Apparently, Gov. Brian Sandoval had similar fears. He has written a letter to Interior Secretary Sally Jewel saying he was “deeply disappointed and concerned” that the federal agency cast aside the state’s years-long effort to protect the sage grouse, especially since the bi-state grouse “have exhibited a stable-to-increasing trend in Nevada, and monitored leks in California have displayed record- to near-record-high numbers.”
Sandoval said the proposed listing of the bi-state grouse “raises serious concerns about the sincerity of USFWS in working with states to development programs that can help protect species, while avoiding the need to list under the ESA.”
The Sagebrush Ecosystem Council, created by the 2013 Nevada Legislature, has been trying to find ways to convince Fish and Wildlife that the greater sage grouse and its habitat can be protected without resorting to listing under the Endangered Species Act, which creates so many arbitrary restrictions on land use.
This sounds like the governor has his doubts about whether any effort will satisfy the Washington bureaucrats bent on locking up more and more Western land and keeping out the citizens and economic development.
His letter points out that the Fish and Wildlife proposal for listing the bi-state grouse essentially endorses the state’s own action plan. “The proposed listing will not enhance or expedite conservation actions for the (bi-state grouse); it will call for the same conservation measures we have already identified,” Sandoval writes. “What then will the federal government accomplish through this proposed listing, other than alienating the groups who have been working so diligently on this issue for more than a decade and taking management responsibility of this species away from the states?”

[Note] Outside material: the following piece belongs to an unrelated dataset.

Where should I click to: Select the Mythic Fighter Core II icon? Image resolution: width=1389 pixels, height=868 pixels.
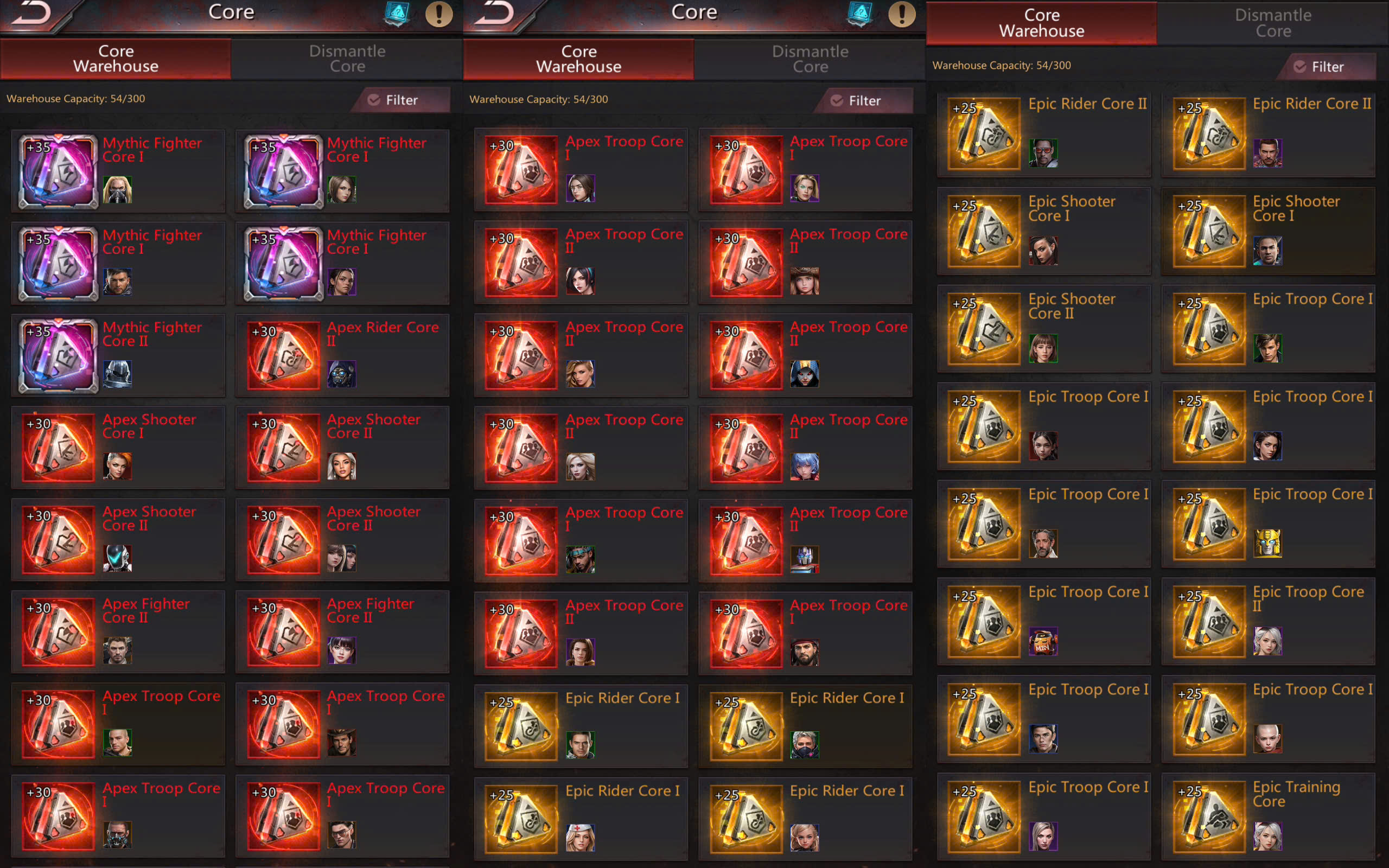pos(58,355)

The Reno Gazette-Journal quoted Ted Koch, Nevada director for Fish and Wildlife, who was dismissive of the governor’s concerns, and made a ludicrous statement about linking the handling of the bi-state sage grouse to the greater sage grouse: “Given they are both sage grouse and experience similar threats, they are parallel. Procedurally, there is zero nexus — like ants and elephants.”
Fish and Wildlife has been known to alter the data to satisfy its environmental constituency, who balk at the idea of killing one species to protect another. The agency lists predators low on its threat scale for sage grouse, even though in 1989, Nevada Department of Wildlife planted 1,400 chicken eggs in 200 simulated grouse nests during the 15-day period when sage hens lay their eggs. All the eggs were destroyed by predators, mostly ravens.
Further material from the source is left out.